(Data taken from a collection)
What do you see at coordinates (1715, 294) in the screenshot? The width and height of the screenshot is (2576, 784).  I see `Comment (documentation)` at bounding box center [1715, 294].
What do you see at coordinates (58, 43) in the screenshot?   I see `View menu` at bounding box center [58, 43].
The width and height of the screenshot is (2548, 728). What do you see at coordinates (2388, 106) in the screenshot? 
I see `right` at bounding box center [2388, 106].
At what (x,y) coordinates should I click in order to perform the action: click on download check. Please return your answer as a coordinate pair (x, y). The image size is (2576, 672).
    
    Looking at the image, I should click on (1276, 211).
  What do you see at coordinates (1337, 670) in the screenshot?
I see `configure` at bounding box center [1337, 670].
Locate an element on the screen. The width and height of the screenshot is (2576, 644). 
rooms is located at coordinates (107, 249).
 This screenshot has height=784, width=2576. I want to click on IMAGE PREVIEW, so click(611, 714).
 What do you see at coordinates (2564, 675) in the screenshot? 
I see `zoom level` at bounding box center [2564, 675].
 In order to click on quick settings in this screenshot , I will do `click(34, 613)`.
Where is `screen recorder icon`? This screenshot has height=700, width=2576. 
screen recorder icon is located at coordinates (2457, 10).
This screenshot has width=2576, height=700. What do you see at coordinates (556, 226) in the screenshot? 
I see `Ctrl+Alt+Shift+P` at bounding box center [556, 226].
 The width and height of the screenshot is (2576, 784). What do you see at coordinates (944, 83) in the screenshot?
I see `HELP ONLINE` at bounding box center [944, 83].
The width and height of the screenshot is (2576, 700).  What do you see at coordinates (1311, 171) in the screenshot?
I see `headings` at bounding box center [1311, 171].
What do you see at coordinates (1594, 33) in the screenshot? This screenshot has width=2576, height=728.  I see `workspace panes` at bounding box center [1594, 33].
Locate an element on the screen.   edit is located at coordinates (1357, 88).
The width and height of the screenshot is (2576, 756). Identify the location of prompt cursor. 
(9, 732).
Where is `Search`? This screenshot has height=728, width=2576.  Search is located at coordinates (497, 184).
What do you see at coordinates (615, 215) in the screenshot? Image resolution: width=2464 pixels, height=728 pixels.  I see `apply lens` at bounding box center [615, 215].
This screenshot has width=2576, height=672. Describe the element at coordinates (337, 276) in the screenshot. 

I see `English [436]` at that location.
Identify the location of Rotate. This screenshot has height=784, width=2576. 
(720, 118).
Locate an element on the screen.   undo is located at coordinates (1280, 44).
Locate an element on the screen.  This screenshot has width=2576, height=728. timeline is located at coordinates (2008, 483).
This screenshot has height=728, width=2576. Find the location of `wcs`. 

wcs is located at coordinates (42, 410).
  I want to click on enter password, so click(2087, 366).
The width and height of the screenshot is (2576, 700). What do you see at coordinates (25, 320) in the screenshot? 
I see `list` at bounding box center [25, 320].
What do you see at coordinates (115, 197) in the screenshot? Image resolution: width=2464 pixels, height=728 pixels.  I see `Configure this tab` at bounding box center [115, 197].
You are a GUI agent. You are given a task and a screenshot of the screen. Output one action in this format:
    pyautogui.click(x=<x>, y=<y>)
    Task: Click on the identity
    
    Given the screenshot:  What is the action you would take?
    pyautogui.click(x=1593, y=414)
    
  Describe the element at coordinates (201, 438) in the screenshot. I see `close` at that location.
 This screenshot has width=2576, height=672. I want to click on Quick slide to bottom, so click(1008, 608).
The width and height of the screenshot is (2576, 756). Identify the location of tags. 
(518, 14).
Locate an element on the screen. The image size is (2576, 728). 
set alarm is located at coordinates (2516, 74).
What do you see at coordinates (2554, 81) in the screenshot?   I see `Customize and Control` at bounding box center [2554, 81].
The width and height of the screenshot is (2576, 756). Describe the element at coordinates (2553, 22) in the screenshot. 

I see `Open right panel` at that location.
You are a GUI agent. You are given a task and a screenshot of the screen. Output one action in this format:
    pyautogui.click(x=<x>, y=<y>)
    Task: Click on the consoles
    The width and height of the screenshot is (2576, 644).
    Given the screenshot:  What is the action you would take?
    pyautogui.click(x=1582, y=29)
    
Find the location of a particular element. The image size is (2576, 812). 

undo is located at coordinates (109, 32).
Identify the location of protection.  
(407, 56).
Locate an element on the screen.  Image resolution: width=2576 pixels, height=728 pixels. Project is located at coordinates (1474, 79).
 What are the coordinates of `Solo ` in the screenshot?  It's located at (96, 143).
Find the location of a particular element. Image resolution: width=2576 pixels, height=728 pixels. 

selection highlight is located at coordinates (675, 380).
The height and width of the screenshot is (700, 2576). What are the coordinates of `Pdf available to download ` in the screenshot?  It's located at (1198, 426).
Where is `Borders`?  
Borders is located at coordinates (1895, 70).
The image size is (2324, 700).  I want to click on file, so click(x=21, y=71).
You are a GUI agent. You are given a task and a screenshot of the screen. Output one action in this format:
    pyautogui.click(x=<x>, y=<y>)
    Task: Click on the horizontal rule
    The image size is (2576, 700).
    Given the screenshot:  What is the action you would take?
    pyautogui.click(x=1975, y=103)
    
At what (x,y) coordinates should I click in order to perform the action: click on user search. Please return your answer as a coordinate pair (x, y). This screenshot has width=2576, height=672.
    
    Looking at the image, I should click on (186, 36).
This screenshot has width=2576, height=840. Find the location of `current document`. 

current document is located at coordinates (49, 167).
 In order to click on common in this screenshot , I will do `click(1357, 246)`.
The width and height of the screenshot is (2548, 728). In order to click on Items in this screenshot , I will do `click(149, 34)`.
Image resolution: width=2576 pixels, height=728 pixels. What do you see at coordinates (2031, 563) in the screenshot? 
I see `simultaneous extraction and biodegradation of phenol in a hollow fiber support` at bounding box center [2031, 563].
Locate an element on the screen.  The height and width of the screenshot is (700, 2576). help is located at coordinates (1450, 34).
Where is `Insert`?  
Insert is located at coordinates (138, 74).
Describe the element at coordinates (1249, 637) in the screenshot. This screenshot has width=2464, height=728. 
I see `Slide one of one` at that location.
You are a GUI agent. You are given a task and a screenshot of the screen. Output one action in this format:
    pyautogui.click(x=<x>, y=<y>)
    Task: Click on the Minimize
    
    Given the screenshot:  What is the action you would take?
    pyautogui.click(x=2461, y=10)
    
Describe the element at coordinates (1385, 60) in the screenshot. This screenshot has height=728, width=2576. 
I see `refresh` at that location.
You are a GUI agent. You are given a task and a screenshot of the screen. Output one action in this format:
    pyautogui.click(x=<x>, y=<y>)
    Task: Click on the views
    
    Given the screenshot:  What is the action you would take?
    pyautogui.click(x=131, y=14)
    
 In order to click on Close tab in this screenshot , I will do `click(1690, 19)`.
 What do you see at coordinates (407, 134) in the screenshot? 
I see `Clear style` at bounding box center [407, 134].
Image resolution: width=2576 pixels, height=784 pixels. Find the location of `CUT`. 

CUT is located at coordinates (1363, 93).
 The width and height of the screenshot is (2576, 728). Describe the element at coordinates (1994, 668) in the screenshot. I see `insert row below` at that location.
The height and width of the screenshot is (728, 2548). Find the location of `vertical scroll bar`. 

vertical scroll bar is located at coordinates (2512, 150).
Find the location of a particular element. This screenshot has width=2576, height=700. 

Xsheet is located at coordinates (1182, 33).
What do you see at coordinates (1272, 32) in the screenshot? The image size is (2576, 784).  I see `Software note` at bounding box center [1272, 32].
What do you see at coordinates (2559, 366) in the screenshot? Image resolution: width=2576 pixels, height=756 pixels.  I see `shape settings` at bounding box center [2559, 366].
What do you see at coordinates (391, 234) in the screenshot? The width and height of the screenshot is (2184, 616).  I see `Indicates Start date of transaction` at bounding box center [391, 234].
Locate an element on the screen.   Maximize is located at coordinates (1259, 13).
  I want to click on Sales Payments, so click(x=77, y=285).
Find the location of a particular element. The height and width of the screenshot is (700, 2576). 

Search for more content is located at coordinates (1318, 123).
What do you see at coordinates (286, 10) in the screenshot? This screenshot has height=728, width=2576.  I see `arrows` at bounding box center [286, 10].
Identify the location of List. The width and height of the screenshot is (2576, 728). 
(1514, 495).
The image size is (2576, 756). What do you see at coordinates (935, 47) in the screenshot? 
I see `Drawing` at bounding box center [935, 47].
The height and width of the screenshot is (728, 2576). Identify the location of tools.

Written task. Can you quote, word for word, the stretch of the items from the line containing "is (2576, 672)." through the line containing "Looking at the image, I should click on (1276, 211)."?

The solution.
At what (x,y) coordinates should I click in order to perform the action: click on download check. Please return your answer as a coordinate pair (x, y). The image size is (2576, 672).
    
    Looking at the image, I should click on (1276, 211).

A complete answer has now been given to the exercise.